* [Excerpt to read]:
>> Begin

# anyone go this morning?? 8/27



## iamatt (Aug 28, 2012)

Was driving in this morning watching the sun rise up off the no wait that was brakelights.. but yeah curious how it was. I bet the water was good. Can only get out in the afternoons these days, miss the mornings.


----------



## Yellow.mouth (May 10, 2013)

Slow with plastic on west end despite great water. One guy got a few w live shrimp under cork. Not many people fishing either, surprising. On ferry to bolivar now.


----------



## Yellow.mouth (May 10, 2013)

Caught 3 in a quick stop on bolivar....i thought conditions better there too. West galveston was almost too clear


----------



## gut hooked (Mar 23, 2005)

I fished surfside and the water had 6 inches of visibility. struck out with croaker...caught 1. caught a bunch of lady fish and 2ft black tips......overall a waste of time......


----------



## gigem87 (May 19, 2006)

I fished Surfside for the first time ever. Was between access road 4 and 5, closer to 5.

Surf was calm but water was not "trout green". Pretty sandy...

Birds were working and there was a ton of life in the surf. Looked like a whole lot of small bluefish.

I threw Gulps and spoons tipped with Fishbites. Caught everything but what I wanted... Gafftop, whiting, bluefish, hard heads, sand trout and one pretty nice shark - about 3'.

This was mostly a recon mission for me, as I had only fished Galveston surf before. I got a beach parking pass, and I will be back. MUCH easier access!

>> End

* [Given request A]: In the fishing thread, which kinds of fish does the poster gigem87 say were caught at Surfside?
* [Given request B]: Proceed with the fishing thread past the end of its last post.
The records have nothing to do with the fishing thread.

* [Extracted records]:
>> Begin

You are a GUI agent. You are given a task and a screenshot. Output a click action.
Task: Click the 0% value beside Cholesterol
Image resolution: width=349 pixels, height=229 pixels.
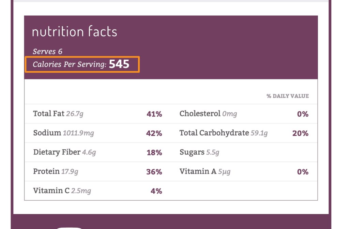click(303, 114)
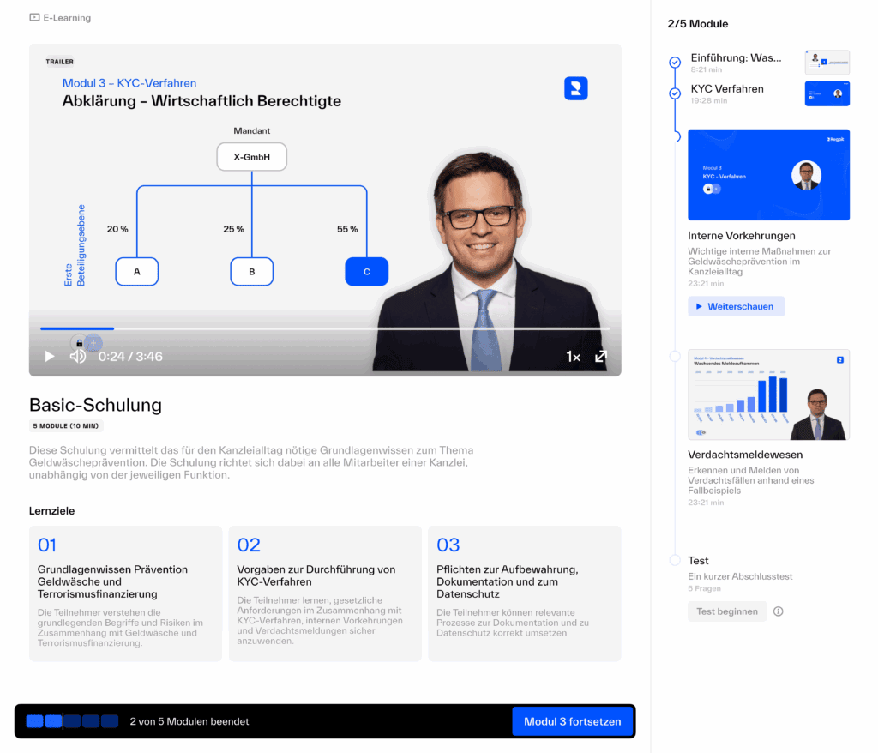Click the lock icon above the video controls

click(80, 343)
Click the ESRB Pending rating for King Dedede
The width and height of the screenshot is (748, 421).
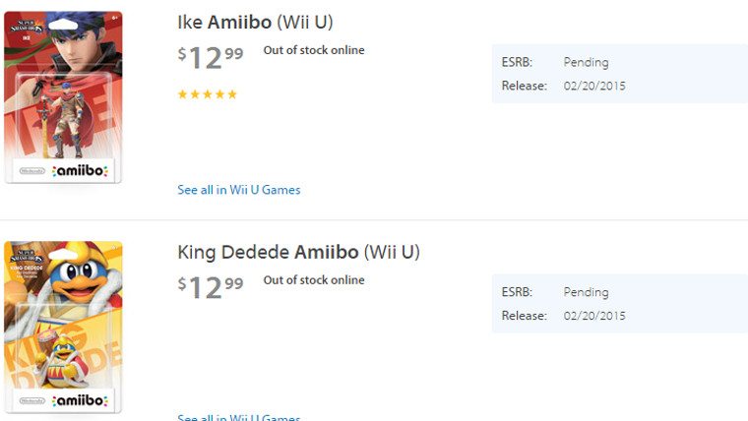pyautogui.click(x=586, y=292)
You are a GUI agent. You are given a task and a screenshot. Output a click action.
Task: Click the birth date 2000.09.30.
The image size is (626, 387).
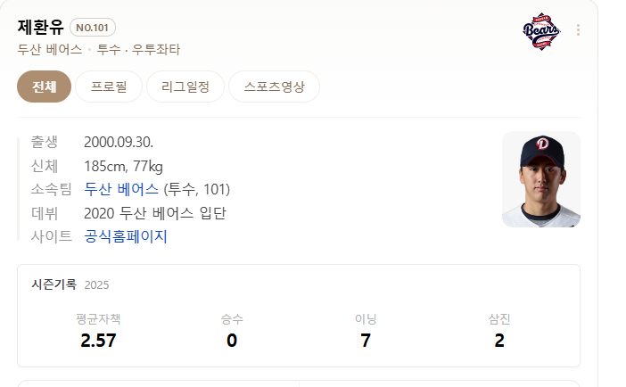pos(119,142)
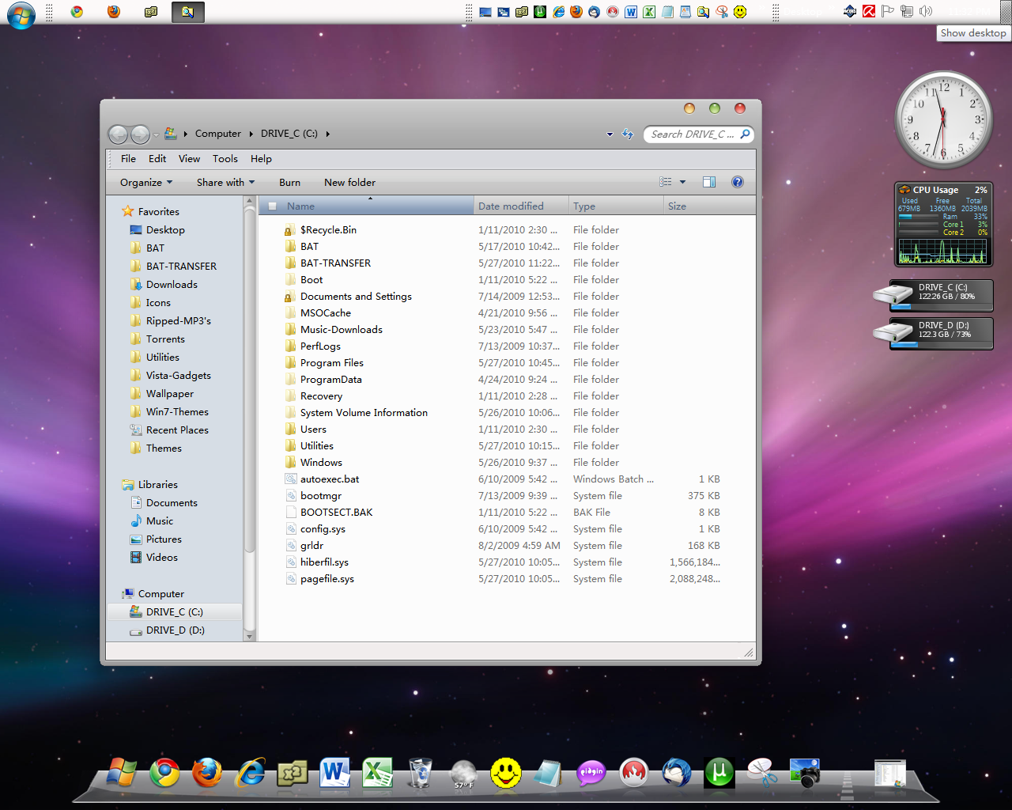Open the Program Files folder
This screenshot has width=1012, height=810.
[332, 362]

>> End

* [Output A]: Gafftop, whiting, bluefish, hard heads, sand trout, and one shark of about 3 feet.

* [Output B]:
I wanted to buy some live shrimp, but I got antsy and decided not to mess with it. Might have been a mistake, or perhaps a waste of money feeding them to those bluefish.

I will be back!


----------



## bballman (Jun 7, 2006)

Hit surfside this morning between 4-5. Water was sandy. Had a pint of large shrimp and limited out on trout average about 18 inches. I don't think I caught a trout that was under size. When I ran out of shrimp I threw top water,silver spoon and mirror dines. No luck, not one bit. Loaded up and went home.


----------



## Salty-Noob (Jun 9, 2015)

gigem87 said:


> I fished Surfside for the first time ever. Was between access road 4 and 5, closer to 5.
> 
> Surf was calm but water was not "trout green". Pretty sandy...
> 
> ...


 FYI

You didn't need a beach parking pass to go where you went.

That's to get on the beaches in Surfside.


----------



## tealslayer (Aug 16, 2007)

Started at 5:30 between access 4&5. Had 2 18" before 6:00 on tops. My nephew and I ended with 15 between the 2 of us. Largest fish was 20" with most 16"-18". Caught those 2 on tops and the rest came from plastics and gold spoons. LOTS of ladyfish to weed thru but the trout were usually in the same area. Finished at 10:30...


----------



## gigem87 (May 19, 2006)

Salty-Noob said:


> FYI
> 
> You didn't need a beach parking pass to go where you went.
> 
> That's to get on the beaches in Surfside.


Good to know. Wasn't sure so I spent the $12. Guess I should have saved that money and bought some topwaters instead...


----------



## mark garrett (Aug 13, 2015)

bballman said:


> Hit surfside this morning between 4-5. Water was sandy. Had a pint of large shrimp and limited out on trout average about 18 inches. I don't think I caught a trout that was under size. When I ran out of shrimp I threw top water,silver spoon and mirror dines. No luck, not one bit. Loaded up and went home.


how much is live shrimp there?


----------



## bballman (Jun 7, 2006)

$9 for a pint and $18 a quart, pint did not go far because shrimp were so big.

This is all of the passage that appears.